- [Selected excerpt]
•••

N.J. Judge Rules that Mother Can Decide if Father Allowed to Be Present in Delivery Room

| by Lina Batarags

A New Jersey Superior Court judge ruled that the father of an unborn child has no right to be informed when the mother is in labor if such a notification contradicts the mother’s wishes. The law also states that the father has no right to be present at the birth of the child in such a situation.

As noted by the Daily Kos, Superior Court Judge Soheil Mohammed’s ruling denied the “putative father” the right to be in the delivery room over the mother’s objection.

The ruling represents an extension of the right to privacy and a woman’s right to control over her body and her pregnancy.

Mohammed was presiding over a case in which the parents were unmarried and estranged.

“A finding in favor of plaintiff for both notification and forced entry into the delivery room would in fact be inconsistent with existing jurisprudence on the interests of women in the children they carry pre-birth,” Mohammed wrote yesterday in Plotnick v. DeLuccia.

According to the Star-Ledger, Mohammed, who sits in Passaic County, stated that the “father’s unwelcomed presence could cause additional stress on the mother and child.”

On Nov. 19, 2013, the father in question brought an emergency motion. DeLuccia had gone into labor, and participated in the hearing via phone call from the hospital. DeLuccia delivered the child later the same day; Mohammed denied the relief from the bench.

The judge cited the doctrine from the 1973 Roe v. Wade case, in which it was established that women have the right to control their bodies during pregnancy. He also cited Planned Parenthood v. Casey, a 1992 case that struck down the state law requiring married women to notify their husbands before having an abortion.

Also cited was the 2005 court decision that disclosure of a patient’s hospital admission to the press would violate the New Jersey Hospital Patient Bill of Rights, as decided in Kinsella v. NYT Television.

Mohammed noted that the father’s right to be present in the delivery room against the mother’s wishes is an issue that has “never been litigated in New Jersey or the United States.”

As Brian Schwartz, chairman of the New Jersey State Bar Association’s Family Law Section, said, the decision “clears up the issue for once and for all that the woman gets to make that decision.”

•••

- [Problems to solve]
a: Please write out the passage of the article on the delivery-room ruling from "N.J. Judge Rules" up to and including "unmarried and estranged.", word for word.
b: Turn the paragraph of the article on the delivery-room ruling that begins "The judge cited the doctrine" into a short list that keeps its main facts.

- [Exercise data]
•••

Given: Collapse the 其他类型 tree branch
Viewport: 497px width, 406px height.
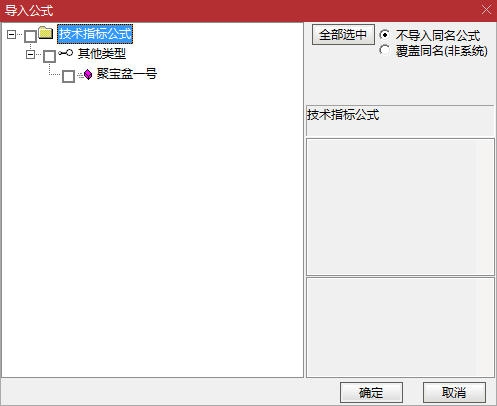Looking at the screenshot, I should pyautogui.click(x=30, y=54).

•••

- [Task solutions]
a:
N.J. Judge Rules that Mother Can Decide if Father Allowed to Be Present in Delivery Room

| by Lina Batarags

A New Jersey Superior Court judge ruled that the father of an unborn child has no right to be informed when the mother is in labor if such a notification contradicts the mother’s wishes. The law also states that the father has no right to be present at the birth of the child in such a situation.

As noted by the Daily Kos, Superior Court Judge Soheil Mohammed’s ruling denied the “putative father” the right to be in the delivery room over the mother’s objection.

The ruling represents an extension of the right to privacy and a woman’s right to control over her body and her pregnancy.

Mohammed was presiding over a case in which the parents were unmarried and estranged.

b:
- Roe v. Wade (1973): established that women have the right to control their bodies during pregnancy.
- Planned Parenthood v. Casey (1992): struck down the state law requiring married women to notify their husbands before having an abortion.